It was refreshingly honest, if maybe not 100 percent diplomatic, for Shapiro to say he prefers to play the Indians. He spent literally half of his life working in Cleveland, coming over to Toronto officially after the 2015 season ended. It makes sense, simply from an ego standpoint, that Shapiro would want his current team to face his former one.

"To be the last two teams standing in the American League would be the single greatest thing, you know?" Shapiro said to Davis. "I love those guys, I'm pulling for those guys up until the minute we play 'em, and to be able to square off against someone you respect so much and like, would be incredible."

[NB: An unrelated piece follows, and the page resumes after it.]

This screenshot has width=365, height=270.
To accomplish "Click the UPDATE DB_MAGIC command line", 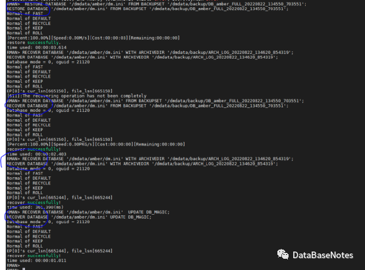I will [x=88, y=212].
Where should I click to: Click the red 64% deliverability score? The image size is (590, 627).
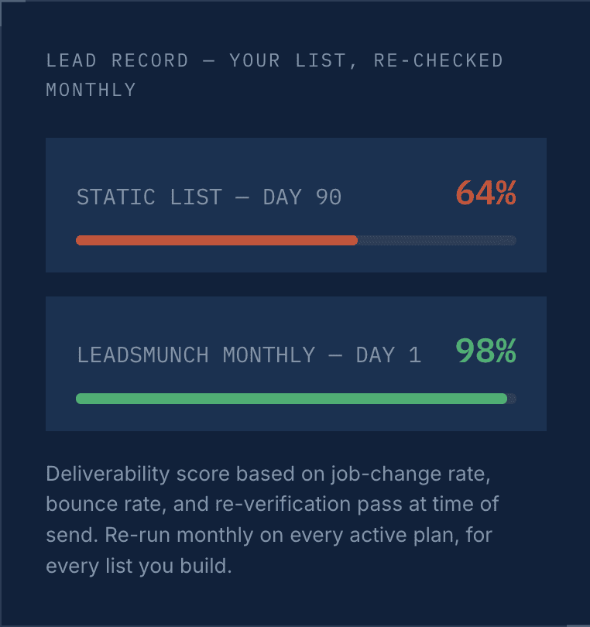(x=485, y=194)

An Indians-Jays ALCS makes Shapiro look like an incredible executive, which, well, it would be hard to argue against that right now. And if the Red Sox did happen to bounce back and beat the Indians, it's predictable that someone will ask Boston manager John Farrell about it.

"Hey, John, you hear what Shapiro said about wanting to face the Indians in the ALCS?"

It's not like Farrell would come back and say, "Yeah, we took it personally, that's what motivated us to beat the Indians, just to ruin Shapiro's dream scenario!" Of course not. He'll say, "Well, he should be proud of the Indians, we took no offense by it."

Of course, Farrell is going to say that, because he and Shapiro are former colleagues on the Indians. Or Farrell could say, "Yeah, I wanted to play the Blue Jays, because I used to manage them!"

By now you should be going, "Jeepers, it's like these guys are all part of the same boys' club!"